Raw records
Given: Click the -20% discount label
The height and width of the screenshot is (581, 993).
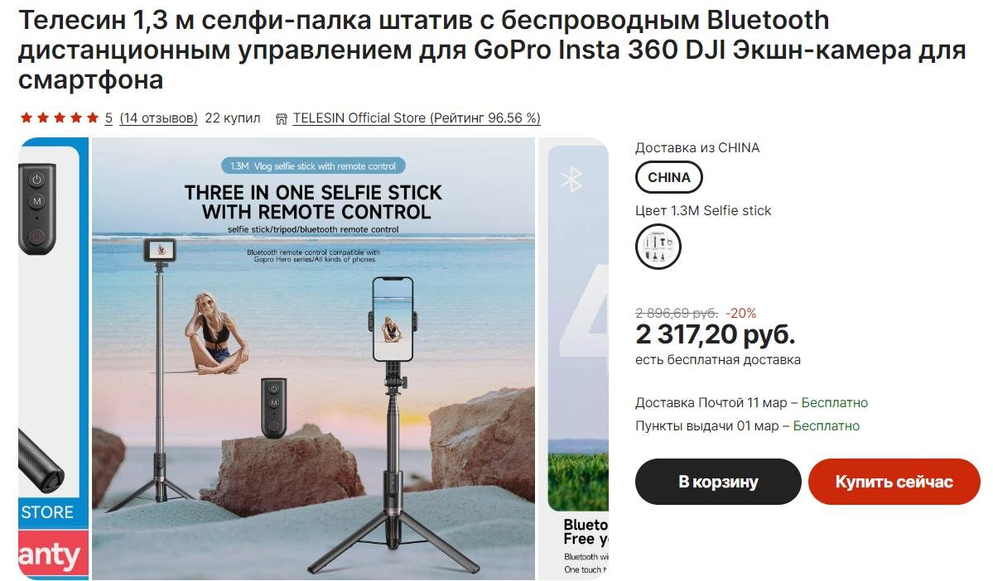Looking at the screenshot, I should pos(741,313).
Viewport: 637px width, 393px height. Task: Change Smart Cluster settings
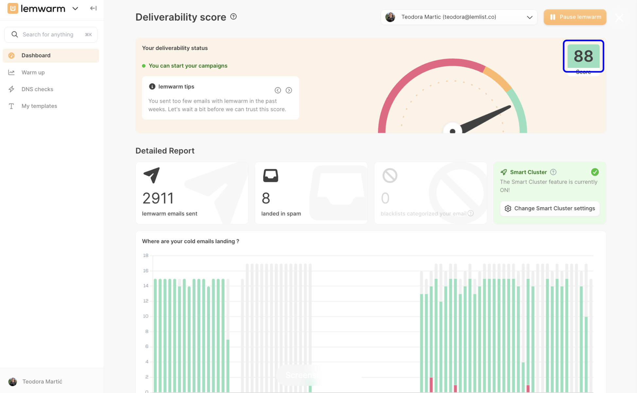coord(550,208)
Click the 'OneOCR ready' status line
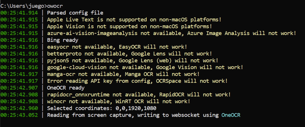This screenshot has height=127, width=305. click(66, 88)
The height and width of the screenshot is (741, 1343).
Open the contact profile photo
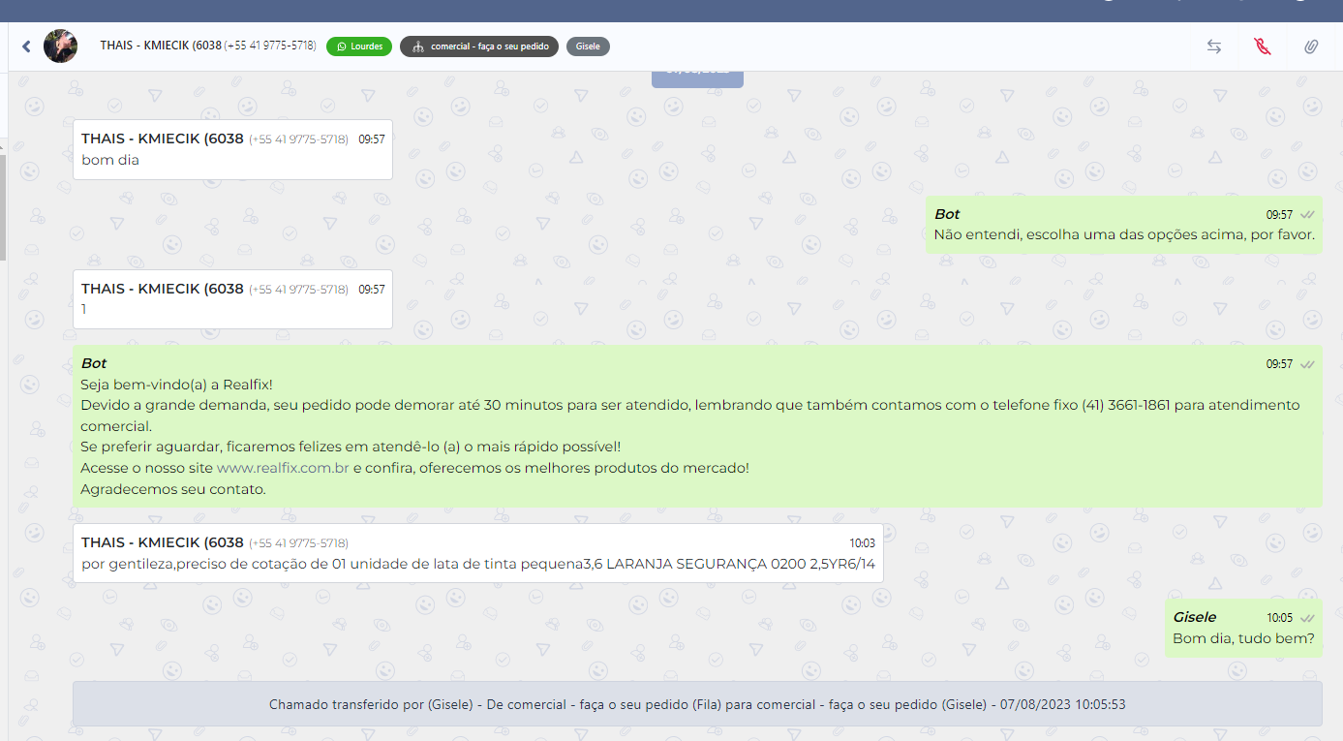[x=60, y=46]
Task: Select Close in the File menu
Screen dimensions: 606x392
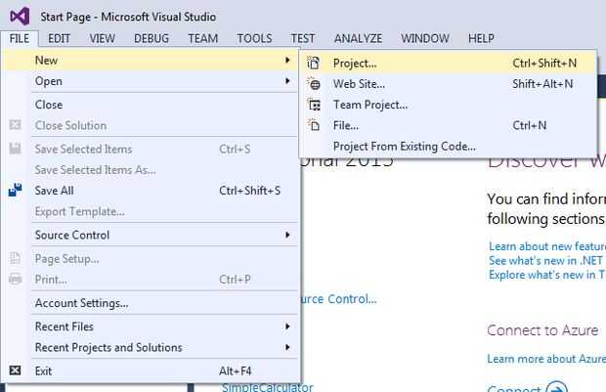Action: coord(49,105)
--
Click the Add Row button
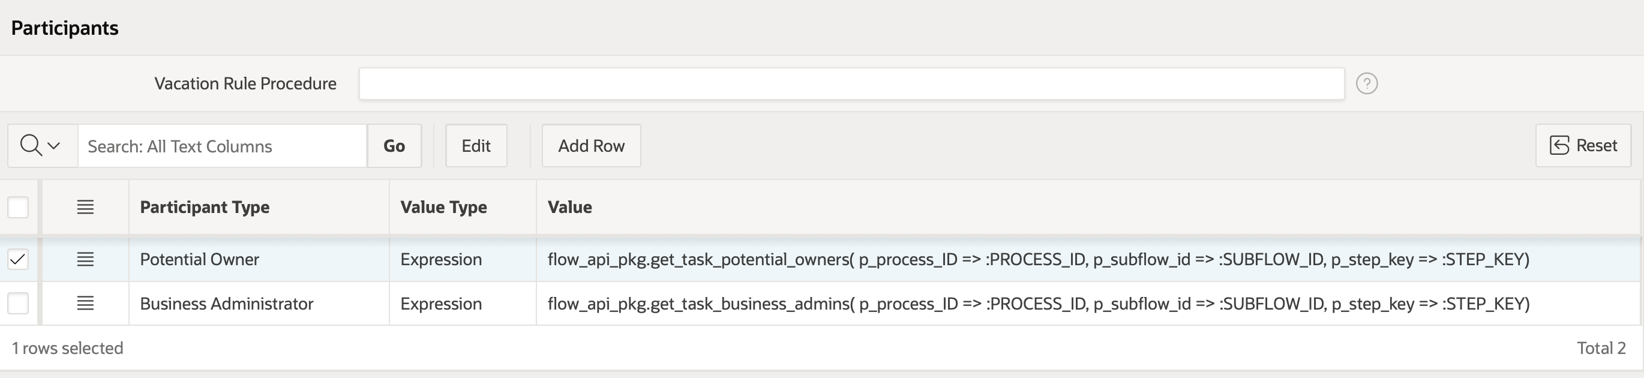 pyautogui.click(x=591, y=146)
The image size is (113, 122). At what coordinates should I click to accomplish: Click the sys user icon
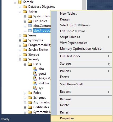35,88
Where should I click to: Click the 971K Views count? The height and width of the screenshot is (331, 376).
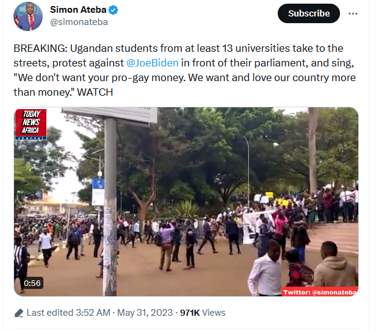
...
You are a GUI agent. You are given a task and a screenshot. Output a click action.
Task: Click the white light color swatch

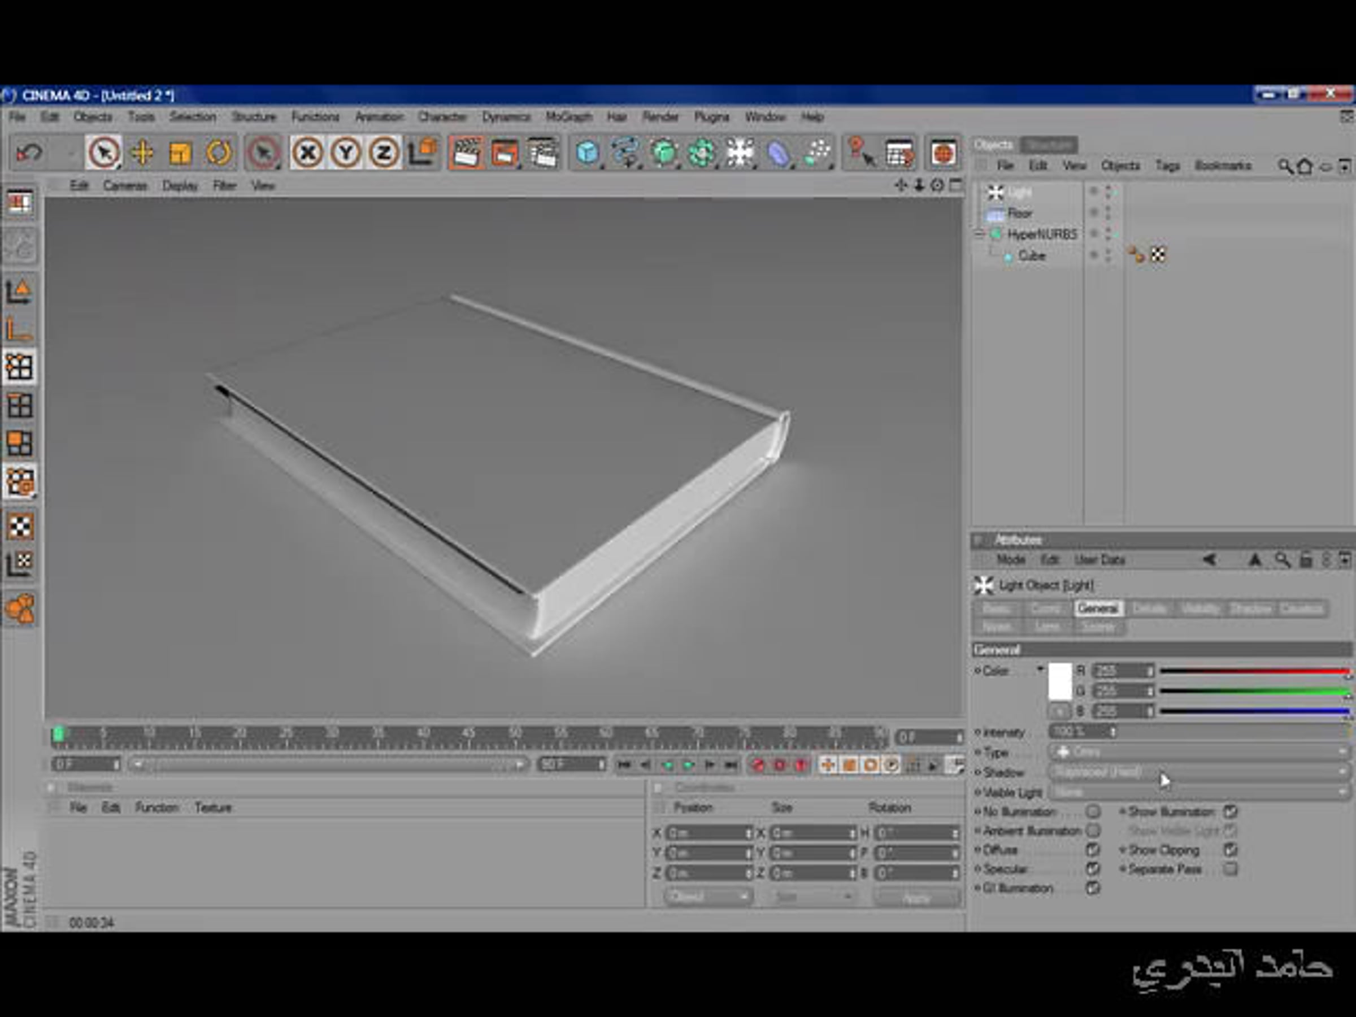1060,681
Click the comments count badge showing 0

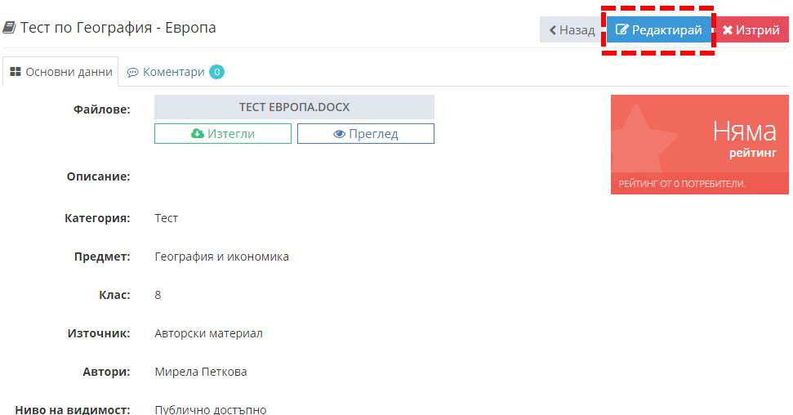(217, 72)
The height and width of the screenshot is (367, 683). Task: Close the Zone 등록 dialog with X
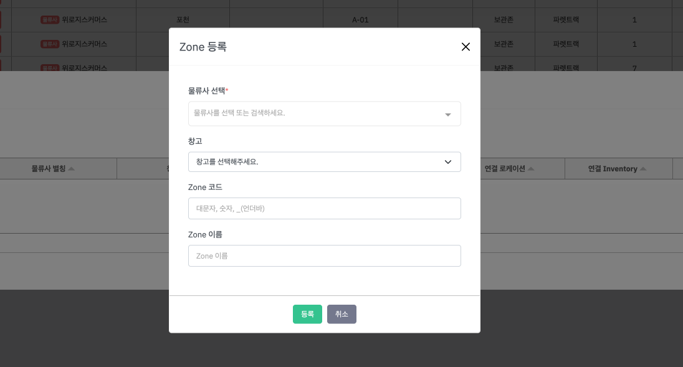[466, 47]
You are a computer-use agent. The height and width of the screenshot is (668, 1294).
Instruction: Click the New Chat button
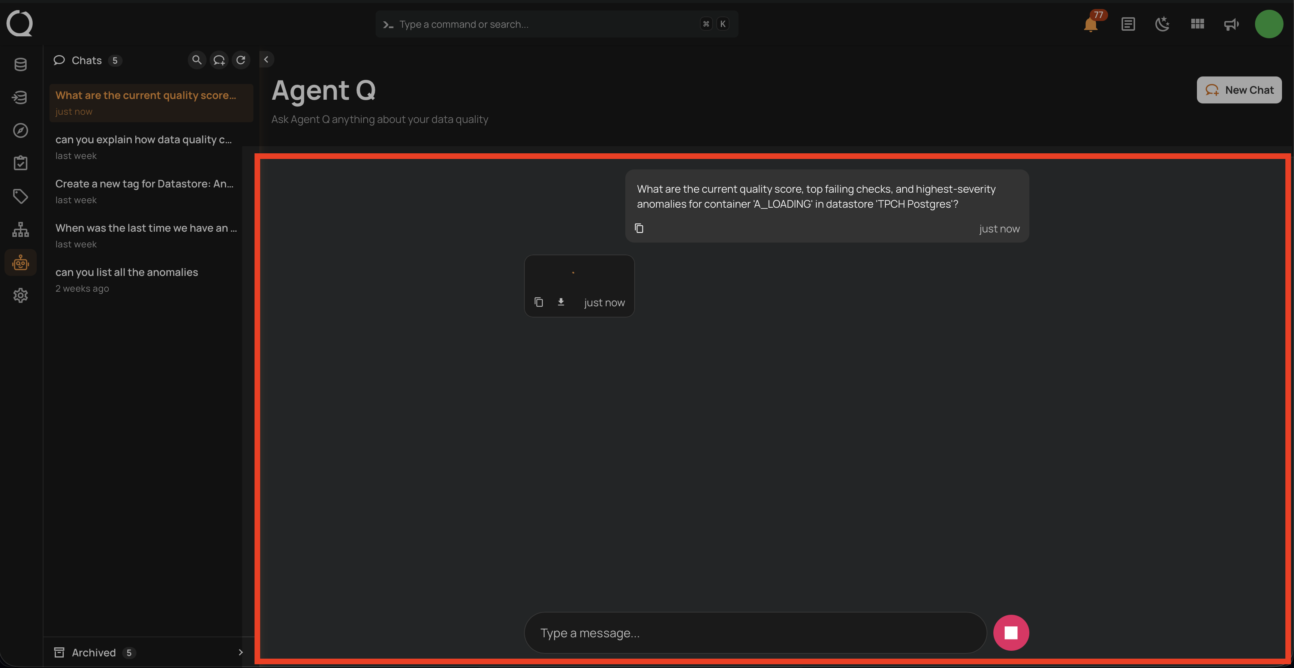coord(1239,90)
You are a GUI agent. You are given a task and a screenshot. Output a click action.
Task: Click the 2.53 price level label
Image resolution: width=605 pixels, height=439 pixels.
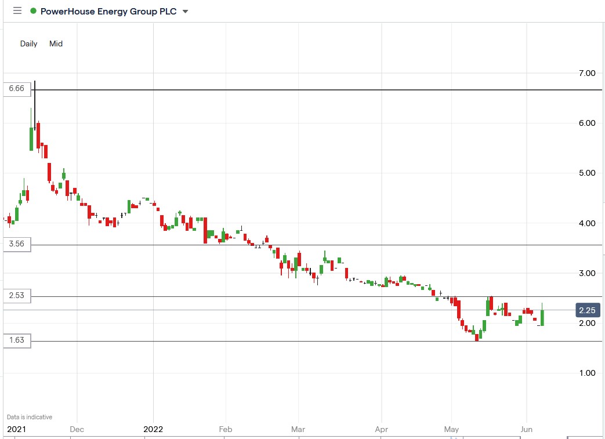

### Instructions to follow
Convert the listing from the line with "Given: Click the -20% discount label" up to and including the line with "[x=60, y=46]" into a Markdown table with the columns Row and Line, skipping blank lines. Leave out the pictures.

### Response to the task
| Row | Line |
|---|---|
| 1 | Given: Click the -20% discount label |
| 2 | The height and width of the screenshot is (581, 993). |
| 3 | Looking at the screenshot, I should pos(741,313). |
| 4 | Viewport: 637px width, 393px height. Task: Change Smart Cluster settings |
| 5 | coord(550,208) |
| 6 | Click the 'OneOCR ready' status line |
| 7 | This screenshot has height=127, width=305. click(66, 88) |
| 8 | The height and width of the screenshot is (741, 1343). |
| 9 | Open the contact profile photo |
| 10 | [x=60, y=46] |